====== DATASET EXTRACT

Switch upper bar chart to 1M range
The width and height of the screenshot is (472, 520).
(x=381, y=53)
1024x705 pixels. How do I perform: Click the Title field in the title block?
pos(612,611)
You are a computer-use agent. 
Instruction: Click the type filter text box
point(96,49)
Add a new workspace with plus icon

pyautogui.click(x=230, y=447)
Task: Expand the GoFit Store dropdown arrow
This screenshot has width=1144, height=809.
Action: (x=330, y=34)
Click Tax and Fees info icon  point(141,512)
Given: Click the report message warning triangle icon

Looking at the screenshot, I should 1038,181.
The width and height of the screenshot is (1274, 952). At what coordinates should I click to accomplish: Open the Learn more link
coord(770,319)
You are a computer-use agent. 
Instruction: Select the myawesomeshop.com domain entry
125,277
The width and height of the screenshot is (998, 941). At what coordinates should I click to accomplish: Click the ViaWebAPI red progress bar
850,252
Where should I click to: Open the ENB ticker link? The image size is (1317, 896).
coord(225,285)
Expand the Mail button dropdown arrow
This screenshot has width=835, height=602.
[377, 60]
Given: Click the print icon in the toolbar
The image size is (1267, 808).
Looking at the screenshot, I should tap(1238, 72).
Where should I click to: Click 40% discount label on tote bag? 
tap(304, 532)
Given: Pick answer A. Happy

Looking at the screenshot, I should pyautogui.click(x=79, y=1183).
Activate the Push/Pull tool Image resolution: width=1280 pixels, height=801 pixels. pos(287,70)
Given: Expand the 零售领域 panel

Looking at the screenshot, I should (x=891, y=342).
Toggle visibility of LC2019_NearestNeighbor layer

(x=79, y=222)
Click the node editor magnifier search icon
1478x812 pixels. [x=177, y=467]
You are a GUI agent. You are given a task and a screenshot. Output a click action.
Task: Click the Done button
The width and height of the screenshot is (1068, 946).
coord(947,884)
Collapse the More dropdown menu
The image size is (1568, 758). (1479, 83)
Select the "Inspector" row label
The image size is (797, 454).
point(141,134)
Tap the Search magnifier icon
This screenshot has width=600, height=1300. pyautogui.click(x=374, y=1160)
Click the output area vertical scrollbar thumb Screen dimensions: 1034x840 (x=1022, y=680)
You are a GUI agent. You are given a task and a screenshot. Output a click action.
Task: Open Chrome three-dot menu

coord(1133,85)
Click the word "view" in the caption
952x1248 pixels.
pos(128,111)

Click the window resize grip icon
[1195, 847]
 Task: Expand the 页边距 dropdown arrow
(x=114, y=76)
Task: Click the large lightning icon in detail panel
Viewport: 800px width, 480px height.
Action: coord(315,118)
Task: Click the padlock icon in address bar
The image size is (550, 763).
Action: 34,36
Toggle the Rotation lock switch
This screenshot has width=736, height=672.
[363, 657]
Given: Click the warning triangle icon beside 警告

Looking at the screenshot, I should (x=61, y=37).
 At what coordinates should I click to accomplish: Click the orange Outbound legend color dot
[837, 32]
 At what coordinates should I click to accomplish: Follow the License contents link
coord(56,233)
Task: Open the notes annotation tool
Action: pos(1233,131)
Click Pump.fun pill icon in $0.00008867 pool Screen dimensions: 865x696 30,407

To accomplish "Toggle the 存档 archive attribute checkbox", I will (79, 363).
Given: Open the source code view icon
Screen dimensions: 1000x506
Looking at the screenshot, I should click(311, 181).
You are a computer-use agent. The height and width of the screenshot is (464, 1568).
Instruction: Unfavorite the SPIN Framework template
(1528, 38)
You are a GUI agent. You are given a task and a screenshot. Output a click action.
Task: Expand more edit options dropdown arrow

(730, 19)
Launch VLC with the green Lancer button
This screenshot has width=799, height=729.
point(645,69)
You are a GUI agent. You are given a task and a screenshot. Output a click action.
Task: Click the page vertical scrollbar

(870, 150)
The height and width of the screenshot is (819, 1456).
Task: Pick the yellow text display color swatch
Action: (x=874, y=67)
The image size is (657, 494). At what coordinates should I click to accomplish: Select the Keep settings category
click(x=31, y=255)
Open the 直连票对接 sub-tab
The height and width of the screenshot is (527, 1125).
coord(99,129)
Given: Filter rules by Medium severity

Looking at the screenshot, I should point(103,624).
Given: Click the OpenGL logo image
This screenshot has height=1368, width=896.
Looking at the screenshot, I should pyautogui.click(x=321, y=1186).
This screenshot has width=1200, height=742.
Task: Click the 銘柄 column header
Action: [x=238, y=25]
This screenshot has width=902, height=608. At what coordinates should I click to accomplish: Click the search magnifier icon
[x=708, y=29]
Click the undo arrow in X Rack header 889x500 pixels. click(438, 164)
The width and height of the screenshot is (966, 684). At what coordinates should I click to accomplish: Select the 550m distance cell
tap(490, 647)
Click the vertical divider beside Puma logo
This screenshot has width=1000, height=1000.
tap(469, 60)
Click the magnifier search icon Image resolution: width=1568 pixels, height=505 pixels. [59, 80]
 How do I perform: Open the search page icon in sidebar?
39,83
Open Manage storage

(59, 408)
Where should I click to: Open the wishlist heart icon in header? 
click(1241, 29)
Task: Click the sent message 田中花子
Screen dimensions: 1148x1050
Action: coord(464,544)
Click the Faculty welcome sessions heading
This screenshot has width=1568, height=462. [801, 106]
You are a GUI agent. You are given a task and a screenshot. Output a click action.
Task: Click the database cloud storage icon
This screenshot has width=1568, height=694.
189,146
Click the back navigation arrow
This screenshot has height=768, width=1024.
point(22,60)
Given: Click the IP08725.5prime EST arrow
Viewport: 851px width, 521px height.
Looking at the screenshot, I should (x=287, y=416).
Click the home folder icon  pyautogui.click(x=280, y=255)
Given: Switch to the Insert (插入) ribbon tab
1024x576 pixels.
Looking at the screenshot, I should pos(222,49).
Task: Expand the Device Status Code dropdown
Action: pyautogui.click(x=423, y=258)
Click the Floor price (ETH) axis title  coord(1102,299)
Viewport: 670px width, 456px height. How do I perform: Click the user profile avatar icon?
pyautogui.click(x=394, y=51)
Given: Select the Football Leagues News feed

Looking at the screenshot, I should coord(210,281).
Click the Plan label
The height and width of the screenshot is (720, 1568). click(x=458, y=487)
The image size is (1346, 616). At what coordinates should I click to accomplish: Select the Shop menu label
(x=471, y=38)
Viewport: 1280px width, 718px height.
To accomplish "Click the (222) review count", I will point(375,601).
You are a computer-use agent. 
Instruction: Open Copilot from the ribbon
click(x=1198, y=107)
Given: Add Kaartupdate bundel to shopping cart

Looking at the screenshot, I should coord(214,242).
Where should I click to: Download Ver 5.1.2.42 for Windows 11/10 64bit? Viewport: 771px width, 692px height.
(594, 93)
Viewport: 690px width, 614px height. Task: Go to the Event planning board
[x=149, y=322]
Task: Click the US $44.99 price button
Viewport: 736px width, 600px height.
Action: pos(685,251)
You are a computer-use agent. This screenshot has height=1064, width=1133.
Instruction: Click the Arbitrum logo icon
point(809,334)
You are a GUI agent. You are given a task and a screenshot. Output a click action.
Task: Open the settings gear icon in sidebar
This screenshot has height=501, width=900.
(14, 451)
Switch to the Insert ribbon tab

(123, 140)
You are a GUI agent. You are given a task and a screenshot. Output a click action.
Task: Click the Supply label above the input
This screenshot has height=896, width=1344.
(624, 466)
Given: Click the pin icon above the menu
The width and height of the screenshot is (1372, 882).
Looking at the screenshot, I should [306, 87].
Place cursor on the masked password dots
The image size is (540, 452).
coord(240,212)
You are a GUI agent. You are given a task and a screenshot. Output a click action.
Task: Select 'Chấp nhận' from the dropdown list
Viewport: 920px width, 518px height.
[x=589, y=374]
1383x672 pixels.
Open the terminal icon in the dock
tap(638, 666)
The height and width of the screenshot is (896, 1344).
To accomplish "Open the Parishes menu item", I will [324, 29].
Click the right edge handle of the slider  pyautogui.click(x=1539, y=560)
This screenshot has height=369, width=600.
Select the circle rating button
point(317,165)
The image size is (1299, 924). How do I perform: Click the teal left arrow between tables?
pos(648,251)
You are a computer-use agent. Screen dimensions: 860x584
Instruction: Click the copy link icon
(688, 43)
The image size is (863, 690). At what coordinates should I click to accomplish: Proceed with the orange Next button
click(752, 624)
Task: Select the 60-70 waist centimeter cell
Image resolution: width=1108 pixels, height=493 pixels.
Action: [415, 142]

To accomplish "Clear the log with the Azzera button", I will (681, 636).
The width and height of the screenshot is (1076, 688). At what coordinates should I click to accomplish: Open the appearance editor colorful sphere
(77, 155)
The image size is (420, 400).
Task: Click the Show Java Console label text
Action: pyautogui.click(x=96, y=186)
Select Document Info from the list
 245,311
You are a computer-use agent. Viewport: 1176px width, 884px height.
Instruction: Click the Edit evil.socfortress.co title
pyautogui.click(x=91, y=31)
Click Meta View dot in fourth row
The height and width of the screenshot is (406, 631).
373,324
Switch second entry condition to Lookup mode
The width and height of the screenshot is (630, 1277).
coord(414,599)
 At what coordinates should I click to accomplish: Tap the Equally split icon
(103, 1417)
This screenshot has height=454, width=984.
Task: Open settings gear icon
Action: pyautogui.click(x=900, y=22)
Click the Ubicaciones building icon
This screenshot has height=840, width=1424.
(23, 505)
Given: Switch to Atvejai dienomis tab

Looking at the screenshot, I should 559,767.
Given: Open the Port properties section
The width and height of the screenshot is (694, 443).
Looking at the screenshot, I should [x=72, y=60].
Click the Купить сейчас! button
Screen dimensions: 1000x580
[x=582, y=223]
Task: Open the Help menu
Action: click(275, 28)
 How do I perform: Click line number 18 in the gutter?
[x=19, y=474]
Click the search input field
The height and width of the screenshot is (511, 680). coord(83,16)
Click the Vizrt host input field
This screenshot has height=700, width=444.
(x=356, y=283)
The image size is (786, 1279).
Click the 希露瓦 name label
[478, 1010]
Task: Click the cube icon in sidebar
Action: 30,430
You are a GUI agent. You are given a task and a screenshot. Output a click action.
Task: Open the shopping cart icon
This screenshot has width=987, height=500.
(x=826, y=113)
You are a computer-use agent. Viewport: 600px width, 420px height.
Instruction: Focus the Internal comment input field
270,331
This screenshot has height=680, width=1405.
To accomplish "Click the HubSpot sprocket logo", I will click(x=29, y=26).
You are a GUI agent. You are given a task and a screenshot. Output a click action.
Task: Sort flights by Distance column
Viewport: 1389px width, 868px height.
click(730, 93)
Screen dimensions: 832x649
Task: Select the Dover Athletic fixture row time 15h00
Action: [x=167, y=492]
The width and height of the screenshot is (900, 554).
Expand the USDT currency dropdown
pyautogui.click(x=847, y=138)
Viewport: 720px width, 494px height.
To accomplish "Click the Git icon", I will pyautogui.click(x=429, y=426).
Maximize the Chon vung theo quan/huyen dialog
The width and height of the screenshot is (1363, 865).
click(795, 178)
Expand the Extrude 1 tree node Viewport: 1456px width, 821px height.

============

ABOUT THIS EXERCISE: The result should be every line that contains "computer", copied from the entries.

WRITTEN REPLY:
You are a computer-use agent. 
You are a computer-use agent. 
You are a computer-use agent. The height and width of the screenshot is (464, 1568).
You are a computer-use agent. 
You are a computer-use agent. This screenshot has height=1064, width=1133.
You are a computer-use agent. Screen dimensions: 860x584
You are a computer-use agent. Viewport: 1176px width, 884px height.
You are a computer-use agent. Viewport: 600px width, 420px height.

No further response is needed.